Задание:
Ответьте на вопросы по данному отрывку.
1. Кого Андреев частенько брал с собой, посещая дачу Веры Петровны?
2. В какой город Вера Петровна последовала за мужем?
3. Сколько лет было Евгении Платоновне Эдуардовой-Давыдовой?

В отношении Андреева к Вере Петровне с самого начала есть что-то снисходительное: «ко мне она протянула тысячу тонких щупальцев». Еще до переезда в Тюрисево он начинает посещать «богатую» дачу Троцкой-Сенютович, где ведет с хозяйкой «странно интимные разговоры вокруг души и любви»[584]. Знавший о «романе» отца Вадим и сам, как мне думается, был влюблен в Веру Петровну: посещая ее дачу, Андреев частенько брал с собой старшего сына, и «понемногу между нами троими создалось совершенно особенное, молчаливое соглашение»[585], — вспоминал Вадим.
Сын оставил миру весьма поэтичный портрет «последней любви» стареющего волокиты, эта женщина «была полна петербургского очарования, которое рождается с белыми ночами», Вадиму она представлялась, вероятно, женским существом, вышедшим из блоковской строки: «платье на ней не сидело как на других — оно ложилось струящимися длинными складками, и от этого вся ее фигура казалась легкой и бесплотной». Молодому человеку казалось, что она «не шла, а взлетала» и еще несколько шагов — «и она, отделившись от земли, поплывет по воздуху»[586]. Но едва ли столь сильный поэтический восторг вызывала Вера Петровна у отца. «Чем-то она входит в мою душу», — пишет Андреев через несколько месяцев после знакомства. Заметим, что всегда влюбляющийся молниеносно Леонид Николаевич на этот раз не торопится, разгадка — опять-таки в его дневнике: «Похоже на то, что она любит меня». Уже основательно изучив сердце нашего героя, мы понимаем, что тихая взаимная любовь никогда не привлекала нашего героя, ему необходим был «пожар сердца», а сильную страсть рождало в нем лишь осознание невозможности быть любимым. Так, дав писателю понять, что его чувство может стать взаимным, Верочка упустила свой шанс быть любимой. «Я не люблю ее, — признается Андреев сам себе, — но моя жалость и нежность к ней доплескиваются почти до любви»[587]. Бывая в доме Сенютовичей, Леонид Николаевич начинает жалеть и Владимира Николаевича — мужа Веры, который, кажется, очень любит свою жену. И когда Вера Петровна все же последовала за мужем в Стокгольм, Андреев, вероятно, испытал некоторое облегчение…
Интересно, что это едва зародившееся и тут же угасшее романтическое чувство отнюдь не ссорило мужа с женой, не неся угроз их «устоявшемуся браку». Но вот — новая, короткая и горькая влюбленность Андреева в Евгению Платоновну Эдуардову-Давыдову, бывшую балерину Мариинского театра и будущего довольно известного балетного педагога, вызвала целую бурю в семействе Андреевых. В ноябре 1918-го Андреев впадает в обычную для себя любовную горячку: живущая в Райволе балерина каждый день приезжает в Тюрисево, где ведет театральную студию, он же, судя по дневнику, тоже начинает посещать студию, видятся они и на многочисленных вечерах у общих знакомых. К концу третьей недели знакомства Леонид Николаевич признается: «в меня вступили молодость и любовь». «В ней есть от искусства, от танцев, от сцены и кулис с их красивым и горячим туманом, от той жизни, что дают огромные деньги и успех — она богата и поклоняема», — пишет он о Евгении в «дни надежды». Как ни странно, эта женщина не так уж и молода, ей — тридцать шесть, за плечами — одно замужество, и ее бывший муж — композитор и банкир — все еще при ней, ну а кроме того — присутствуют и поклонники: от юношей — до «богатых старичков». Андреев, который уже давно тайно ждет «новую любовь», считая ее избавлением от смерти, испытывает «непрерывное и тяжелое волнение, темное и непонятное»[588].

Состав данных:
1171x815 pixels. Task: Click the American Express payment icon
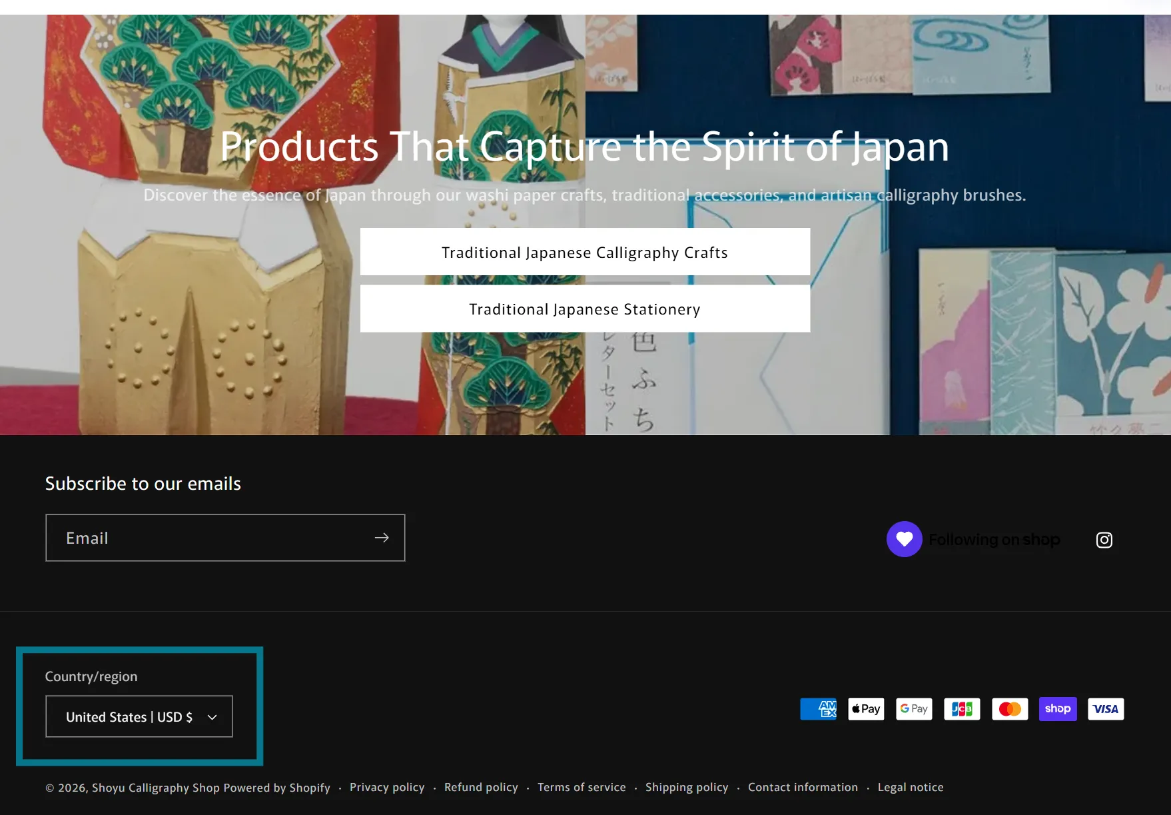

Решение:
1. Своего старшего сына Вадима.
2. В Стокгольм.
3. Тридцать шесть.